> What you are asked to do
Copy out the lines starting with the one containing "The image size is (640, 381)." and going on through the last line, requests included. Decrease every number in the answer coordinates by 90.

···

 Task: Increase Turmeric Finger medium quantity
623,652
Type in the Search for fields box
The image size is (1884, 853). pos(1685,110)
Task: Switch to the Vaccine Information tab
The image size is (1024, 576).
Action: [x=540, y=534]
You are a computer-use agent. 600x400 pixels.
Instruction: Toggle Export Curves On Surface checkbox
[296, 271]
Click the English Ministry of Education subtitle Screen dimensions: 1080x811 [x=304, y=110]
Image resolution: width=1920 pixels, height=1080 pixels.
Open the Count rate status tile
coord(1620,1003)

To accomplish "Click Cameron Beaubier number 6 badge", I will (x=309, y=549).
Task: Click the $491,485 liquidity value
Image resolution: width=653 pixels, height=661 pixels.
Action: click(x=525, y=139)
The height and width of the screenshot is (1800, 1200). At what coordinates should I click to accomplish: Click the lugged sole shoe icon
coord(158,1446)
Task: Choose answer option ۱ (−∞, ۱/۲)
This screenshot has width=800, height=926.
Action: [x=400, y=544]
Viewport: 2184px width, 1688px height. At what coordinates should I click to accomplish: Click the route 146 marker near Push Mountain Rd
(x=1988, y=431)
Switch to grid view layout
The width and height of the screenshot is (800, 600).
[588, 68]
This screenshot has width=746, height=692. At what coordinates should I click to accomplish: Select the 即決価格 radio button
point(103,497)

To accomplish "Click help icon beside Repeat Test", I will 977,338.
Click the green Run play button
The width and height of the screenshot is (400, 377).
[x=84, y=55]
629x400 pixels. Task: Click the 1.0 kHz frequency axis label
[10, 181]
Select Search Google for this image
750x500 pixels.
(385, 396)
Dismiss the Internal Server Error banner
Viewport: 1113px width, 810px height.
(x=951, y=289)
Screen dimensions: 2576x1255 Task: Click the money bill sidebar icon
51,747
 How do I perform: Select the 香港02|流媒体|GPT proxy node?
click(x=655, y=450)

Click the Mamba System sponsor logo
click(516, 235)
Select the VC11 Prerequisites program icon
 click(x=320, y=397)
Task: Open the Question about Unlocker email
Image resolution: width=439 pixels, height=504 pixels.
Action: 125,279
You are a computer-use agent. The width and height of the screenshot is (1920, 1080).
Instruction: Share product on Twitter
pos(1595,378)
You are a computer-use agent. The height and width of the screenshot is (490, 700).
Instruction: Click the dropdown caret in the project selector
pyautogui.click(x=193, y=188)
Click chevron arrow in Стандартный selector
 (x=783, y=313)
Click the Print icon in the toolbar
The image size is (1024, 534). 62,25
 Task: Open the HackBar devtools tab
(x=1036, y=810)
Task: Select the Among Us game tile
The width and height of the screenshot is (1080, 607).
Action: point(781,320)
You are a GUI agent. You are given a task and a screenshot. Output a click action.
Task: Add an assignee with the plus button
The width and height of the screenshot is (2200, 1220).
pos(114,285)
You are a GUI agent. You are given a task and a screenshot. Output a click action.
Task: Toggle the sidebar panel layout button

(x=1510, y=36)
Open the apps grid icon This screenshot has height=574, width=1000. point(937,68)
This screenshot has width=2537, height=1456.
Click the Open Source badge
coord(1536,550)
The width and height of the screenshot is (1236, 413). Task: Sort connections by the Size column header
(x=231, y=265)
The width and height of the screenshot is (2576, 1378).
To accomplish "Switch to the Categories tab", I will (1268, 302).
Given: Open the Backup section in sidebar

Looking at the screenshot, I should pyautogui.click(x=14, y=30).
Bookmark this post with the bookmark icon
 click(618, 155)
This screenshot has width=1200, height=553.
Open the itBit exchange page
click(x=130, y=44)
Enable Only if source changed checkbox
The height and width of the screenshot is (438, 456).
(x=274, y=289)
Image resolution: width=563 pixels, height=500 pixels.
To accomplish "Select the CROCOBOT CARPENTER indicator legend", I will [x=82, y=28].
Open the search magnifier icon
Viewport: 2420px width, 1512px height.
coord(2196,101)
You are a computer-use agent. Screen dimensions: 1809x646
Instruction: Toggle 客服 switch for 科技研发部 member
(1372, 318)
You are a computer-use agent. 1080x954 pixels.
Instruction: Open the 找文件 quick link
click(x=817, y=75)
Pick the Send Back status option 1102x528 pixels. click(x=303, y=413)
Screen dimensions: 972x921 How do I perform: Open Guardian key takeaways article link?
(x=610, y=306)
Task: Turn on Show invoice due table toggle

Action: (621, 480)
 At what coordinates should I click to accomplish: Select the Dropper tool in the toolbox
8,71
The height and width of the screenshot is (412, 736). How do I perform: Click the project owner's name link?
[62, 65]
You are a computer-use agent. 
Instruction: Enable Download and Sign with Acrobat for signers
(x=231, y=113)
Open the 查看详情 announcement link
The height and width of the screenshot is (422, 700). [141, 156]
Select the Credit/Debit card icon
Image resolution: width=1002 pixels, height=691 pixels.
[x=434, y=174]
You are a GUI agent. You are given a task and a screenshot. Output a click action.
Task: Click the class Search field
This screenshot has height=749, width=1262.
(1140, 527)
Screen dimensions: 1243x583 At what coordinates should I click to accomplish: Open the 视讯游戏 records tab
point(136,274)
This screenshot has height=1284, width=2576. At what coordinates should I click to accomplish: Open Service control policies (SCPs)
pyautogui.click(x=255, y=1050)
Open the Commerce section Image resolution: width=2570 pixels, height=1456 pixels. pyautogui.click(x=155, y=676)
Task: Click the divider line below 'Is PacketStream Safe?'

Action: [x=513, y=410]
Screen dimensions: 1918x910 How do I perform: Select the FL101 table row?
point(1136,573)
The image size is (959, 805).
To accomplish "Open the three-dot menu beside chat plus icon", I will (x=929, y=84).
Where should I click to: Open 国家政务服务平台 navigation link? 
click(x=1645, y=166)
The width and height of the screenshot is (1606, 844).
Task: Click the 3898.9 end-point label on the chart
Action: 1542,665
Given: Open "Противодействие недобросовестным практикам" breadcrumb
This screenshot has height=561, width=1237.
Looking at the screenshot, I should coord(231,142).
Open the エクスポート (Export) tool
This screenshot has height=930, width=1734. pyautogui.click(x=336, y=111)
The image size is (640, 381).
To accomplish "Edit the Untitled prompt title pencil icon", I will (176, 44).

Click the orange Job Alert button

···

> Answer
The image size is (640, 381).
To accomplish "Edit the Untitled prompt title pencil icon", I will (86, -46).

Click the orange Job Alert button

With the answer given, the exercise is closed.